Contending such evidence exists, the Trump campaign claimed Pennsylvania officials blocked “attempts to meaningfully observe and document their actions at almost every turn,” including during the processing of mail ballots. However, Brann’s ruling cited Pennsylvania Supreme Court decisions that said the state’s election code does not require the close inspection of mail ballots sought by the Trump campaign.
The campaign filed a separate motion asking the appeals court to reverse the portion of Brann’s ruling that denied permission to file another revised complaint — the second abrupt shift in legal arguments in a case that is just two weeks old. Campaign attorneys asked the appeals court to send the case back to Brann for further proceedings.
Brann didn’t allow the campaign to revise its legal claims again because it would “unduly delay” a resolution. The Trump campaign challenged that conclusion in Monday’s filings.
Among the potential reasons the Trump campaign would try to get the revised complaint into court is that it sought a broader legal remedy.
That complaint asked to prevent all “unauthorized votes” from being included in the final tallies. But it also offered an alternative — declaring the state’s election returns “defective” and “providing for the Pennsylvania General Assembly to choose Pennsylvania’s electors” to the Electoral College that will officially name the nation’s 46th president.
Such a procedure theoretically could strip Biden of Pennsylvania’s 20 electoral votes and hand them to Trump. But it would not change the outcome of the presidential race.
Trump’s lawyers argued that Brann had mistakenly said the campaign sought to disenfranchise 6.8 million Pennsylvanians who voted in the election. Instead, the campaign said itseeks to disqualify defective ballots among the 1.5 million cast in seven counties with high Democratic Party enrollments.
A ‘tortured’ history in two-week-old case
Although Monday marked Pennsylvania’s deadline under state law to certify its election results, the Trump campaign argued the true deadline is Dec. 8, the so-called Safe Harbor date. Congress has said it must accept electoral slates submitted by then. That leaves time for additional review of the legal issues without jeopardizing Pennsylvania’s role, the campaign contended.
However, Brann made certain to file his decision in time for Monday’s deadline.
In it, he wrote that the case developed a “tortured procedural history” that included a parade of lawyers for the campaign, shifting legal arguments, and an eleventh-hour motion to delay a hearing — even as the state’s statutory certification deadline loomed.

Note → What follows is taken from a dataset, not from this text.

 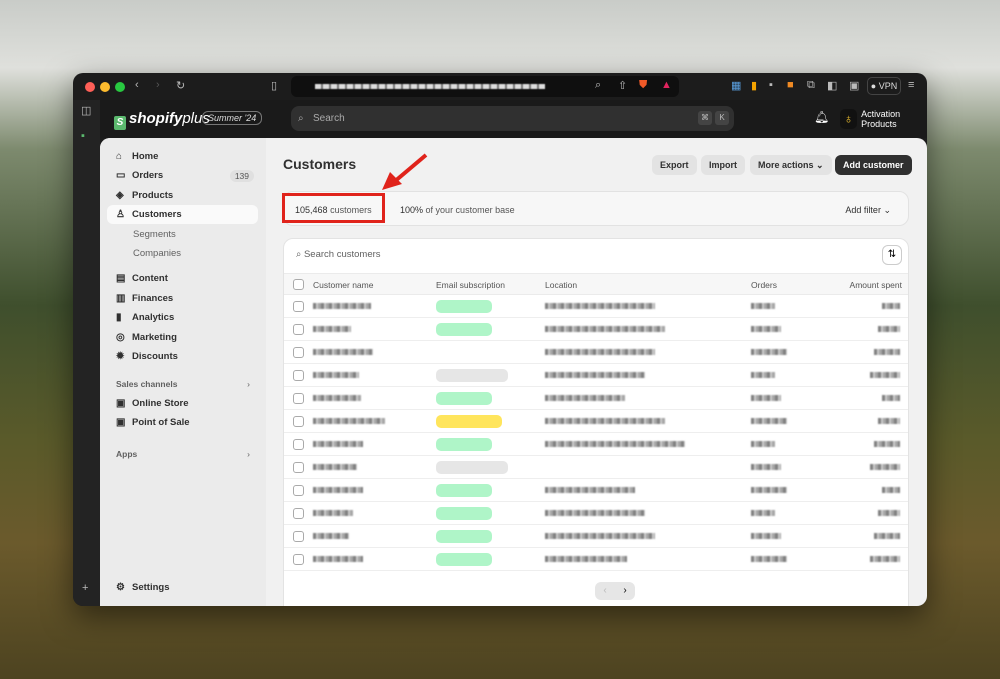 I want to click on vpn-button: ● VPN, so click(x=884, y=86).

The judge concluded that the campaign lacked legal standing to bring the case and criticized the lack of evidence from the Trump campaign’s lawyers, including Rudy Giuliani, a former New York City mayor and federal prosecutor who is a personal attorney for Trump. Giuliani’s arguments during a hearing in the case Tuesday marked his first appearance in federal court since 1992.

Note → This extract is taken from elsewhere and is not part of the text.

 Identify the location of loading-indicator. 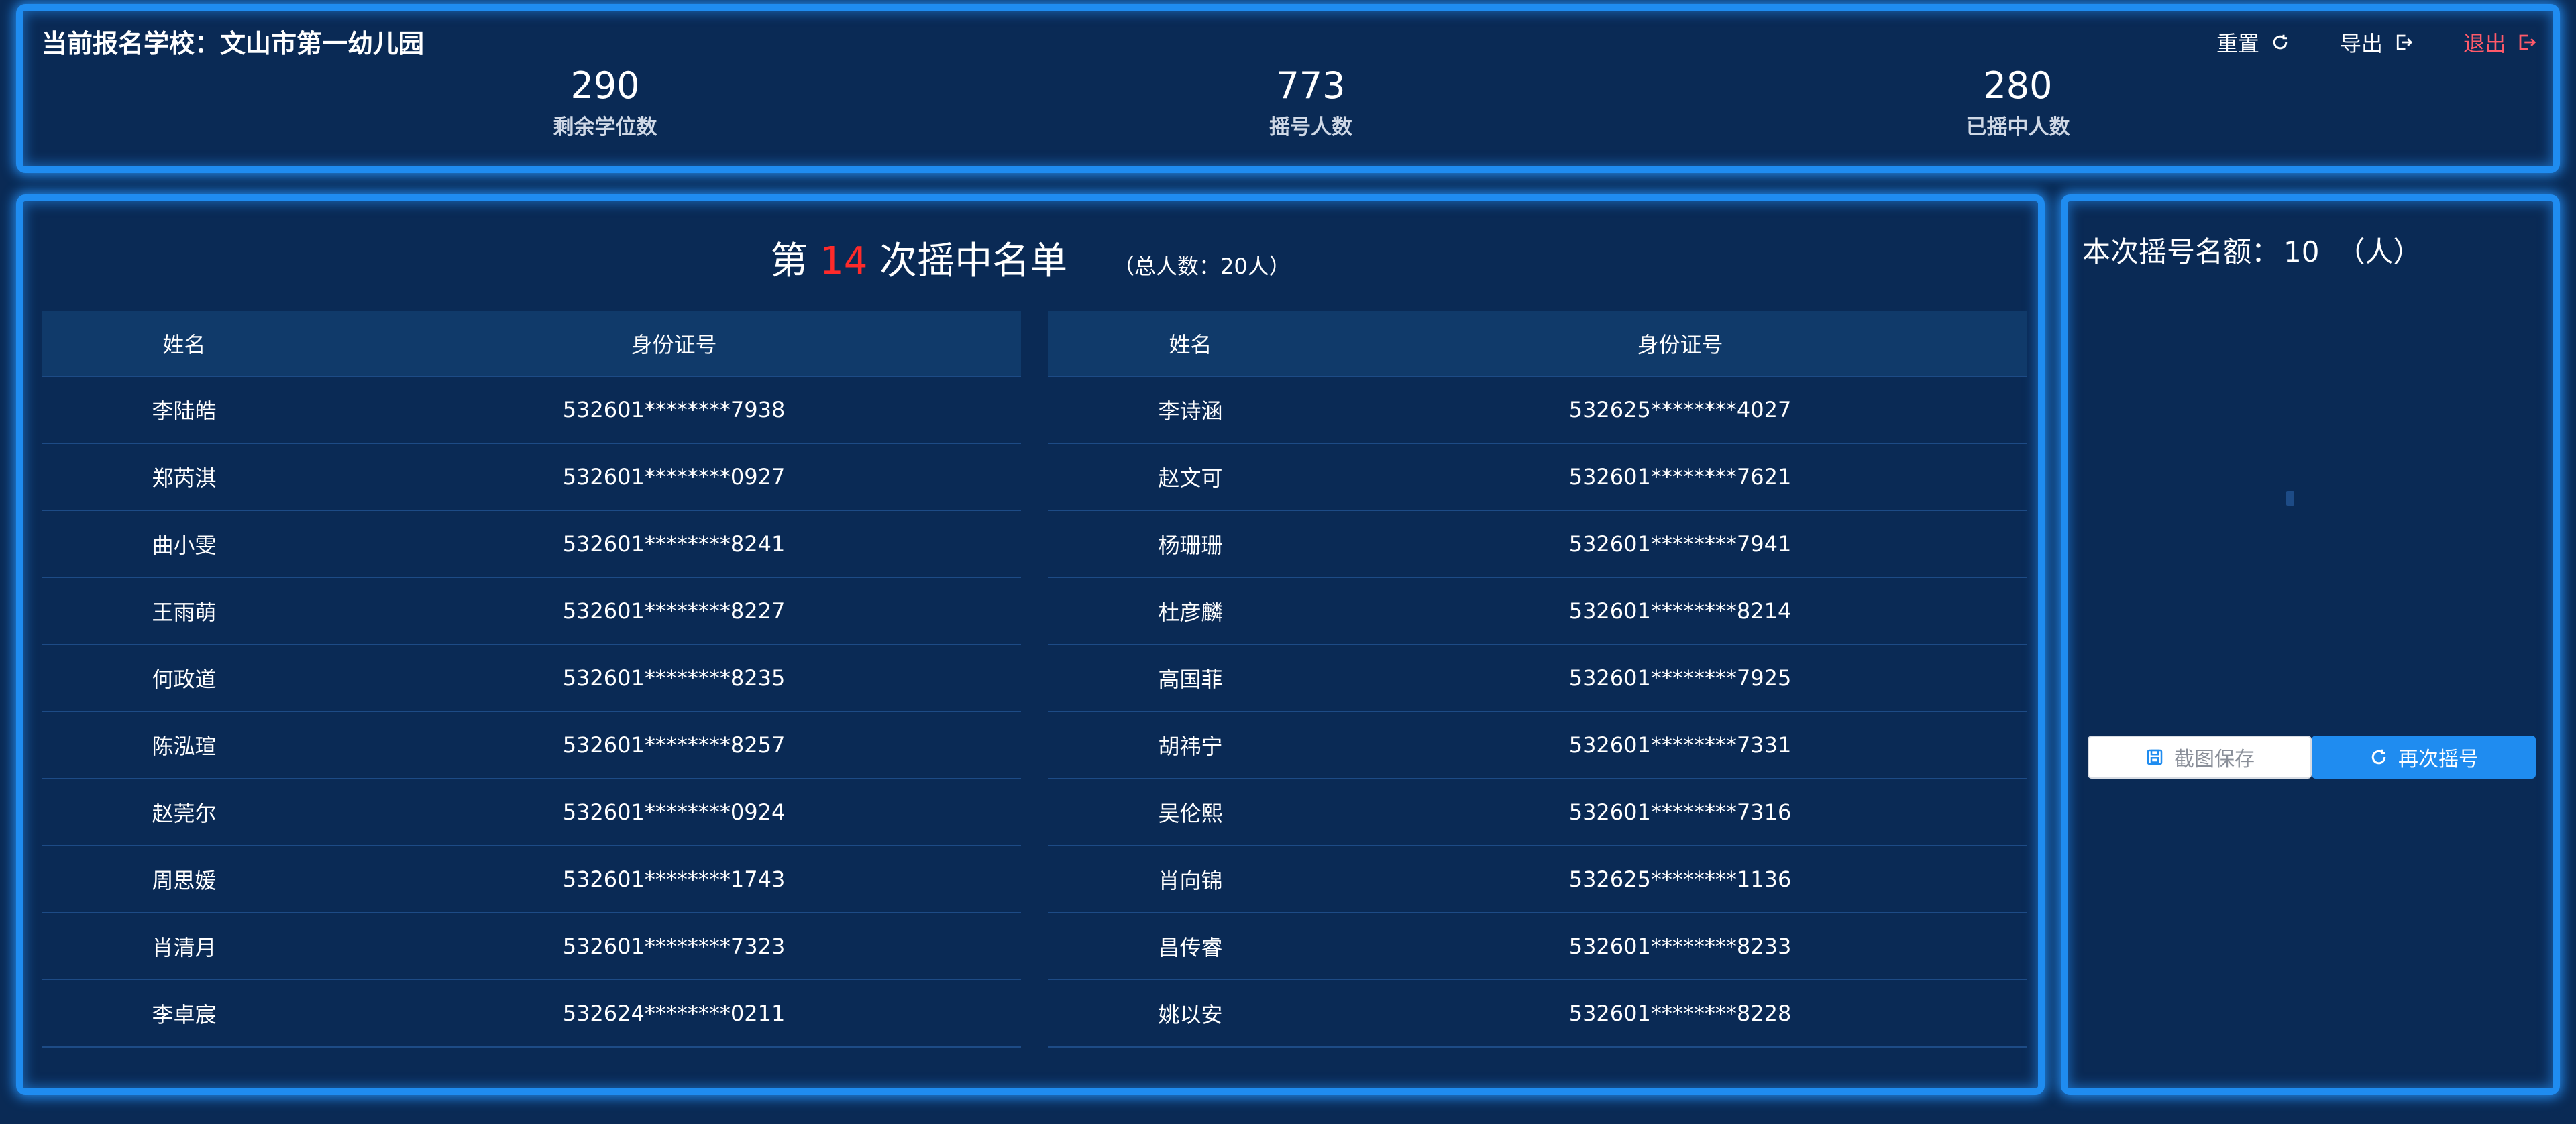
(2290, 498).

“One might expect that when seeking such a startling outcome, a plaintiff would come formidably armed with compelling legal arguments and factual proof of rampant corruption,” Brann wrote. “Instead, this court has been presented with strained legal arguments without merit and speculative accusations … unsupported by evidence.
“In the United States of America, this cannot justify the disenfranchisement of a single voter, let alone all the voters of its sixth most populated state,” the judge wrote.

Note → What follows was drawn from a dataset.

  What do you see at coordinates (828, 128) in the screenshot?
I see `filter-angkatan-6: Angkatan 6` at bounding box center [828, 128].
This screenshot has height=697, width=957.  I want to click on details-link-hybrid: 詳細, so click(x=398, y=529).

In the Pennsylvania state appeals court case, the group led by Kelly alleged this year’s widespread use of mail voting, which followed a 2019 overhaul by state lawmakers, violates the Pennsylvania Constitution.
The group said they filed the lawsuit “not to subvert, but to maintain the existing status until the merits of the controversy can be fully heard and determined.” If the state’s certification were allowed to proceed, court authority to undo the process “becomes impossible,” the group argued.